District information
- Type: Public
- Grades: Pre-K–12
- Established: 1828; 198 years ago
- Superintendent: Nate Parker
- Schools: 7
- Budget: $52,329,000 2022–2023 expenditures
- NCES District ID: 2601950

Students and staff
- Students: 2,662 (2024–2025)
- Teachers: 184.85 (FTE) (2024-2025)
- Staff: 411.28 FTE (2024-2025)
- Student–teacher ratio: 14.43 (2024-2025)
- Athletic conference: South Eastern Conference
- District mascot: The Maples
- Colors: Royal blue and White

Other information
- Website: www.adrianmaples.com

= Adrian Public Schools =

School district in Michigan, United States

Adrian Public Schools is a public school district in Lenawee County, Michigan. It serves Adrian and parts of Adrian Township, Dover Township, Franklin Township, Madison Township, Palmyra Township, Raisin Township, and Rome Township.

==History==
===Establishment===
In 1828, a school committee authorized the building of a combination school and meeting house at the corner of South Main and Winter Street.

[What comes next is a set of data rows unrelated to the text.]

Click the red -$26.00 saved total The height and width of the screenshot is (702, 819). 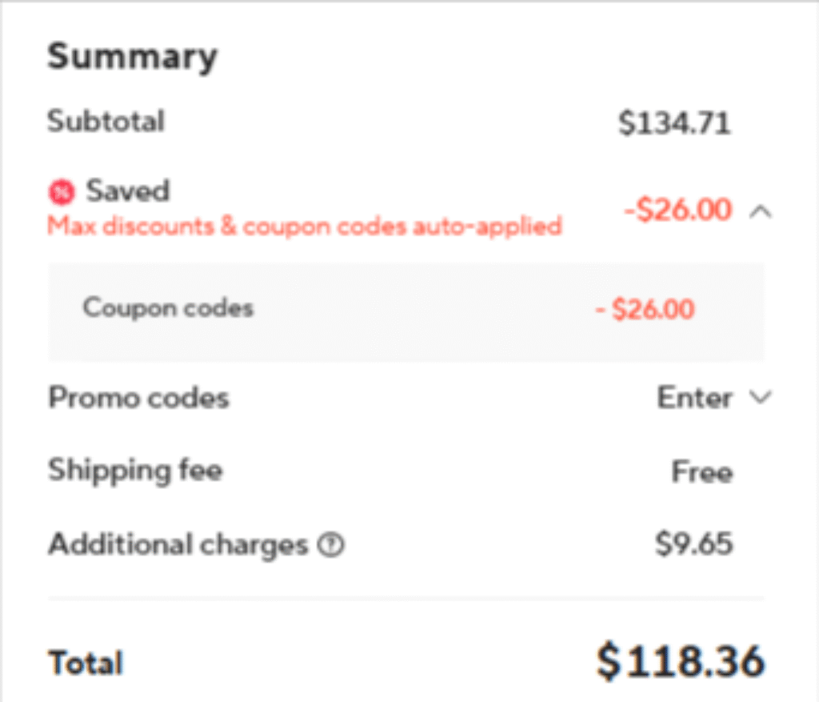click(x=678, y=211)
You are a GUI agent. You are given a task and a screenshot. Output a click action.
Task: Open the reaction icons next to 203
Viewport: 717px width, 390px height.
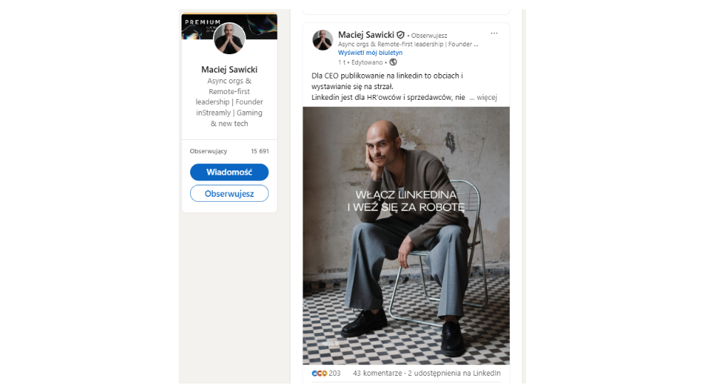[319, 373]
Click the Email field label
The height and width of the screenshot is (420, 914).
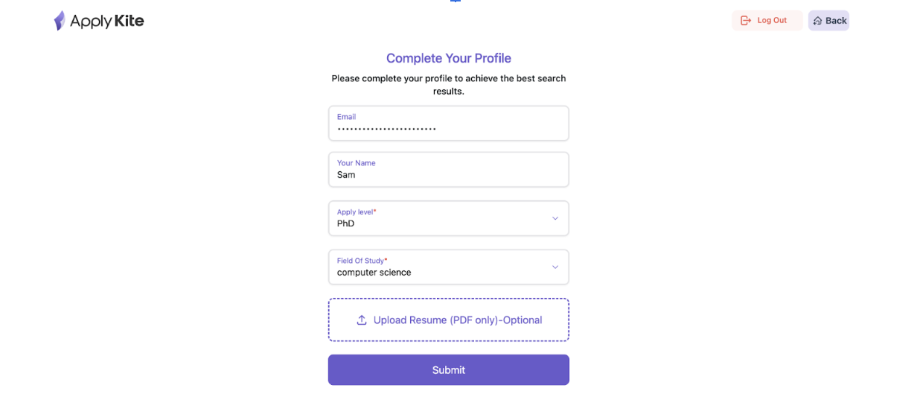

From 1828 to 1849, four school districts developed in Adrian. Each had its own building and equipment, hired its own teachers, and levied a tax on heads of families. The tax was based on the length of time the children in the family attended school. In 1848 a temporary board of education was formed to combine the four districts. Funds were raised and the cornerstone for a new building was laid on July 8, 1851. Known as the Union school building it opened for classes on September 13, 1852. A report to the Superintendent of Public Instruction noted that the three-story building often contained over 500 students.

The rapid growth of the school population in the late 1850s made it necessary to build four new school buildings:

- 1857 East Branch for primary grades on East Maumee Street
- 1859 South Branch for primary grades at South Main and Beecher streets
- 1860 West Branch for primary and grammar grades at West Maumee and McKenzie streets.
- 1861 North Branch for primary and grammar grades at Hunt and Broad streets.

In 1859 a resolution was passed to establish a free school paid for by levying a property tax on constituents within the district. The resolution came ten years before the State of Michigan declared the common schools in the state free.

On the morning of August 10, 1866, the Union school building burned down. Faced with full buildings at the branch schools, the district rented a number of buildings in the city to hold the 500 students that had been displaced by the fire. Property was purchased at the corner of Division and Church streets to build a new Central building. The new building was designed to accommodate 1000 students, and cost $70,000. On April 23, 1869 Central was opened.

===Expansion===

By 1901, the building became so crowded that it was necessary to rent a room from St. John's Lutheran School. The next year a committee visited Detroit and Kalamazoo to observe various types of architecture and furnishings. In June 1907 a contract was given for a new building near Center Street. The school opened in September of that year and was named in honor of Thomas Jefferson.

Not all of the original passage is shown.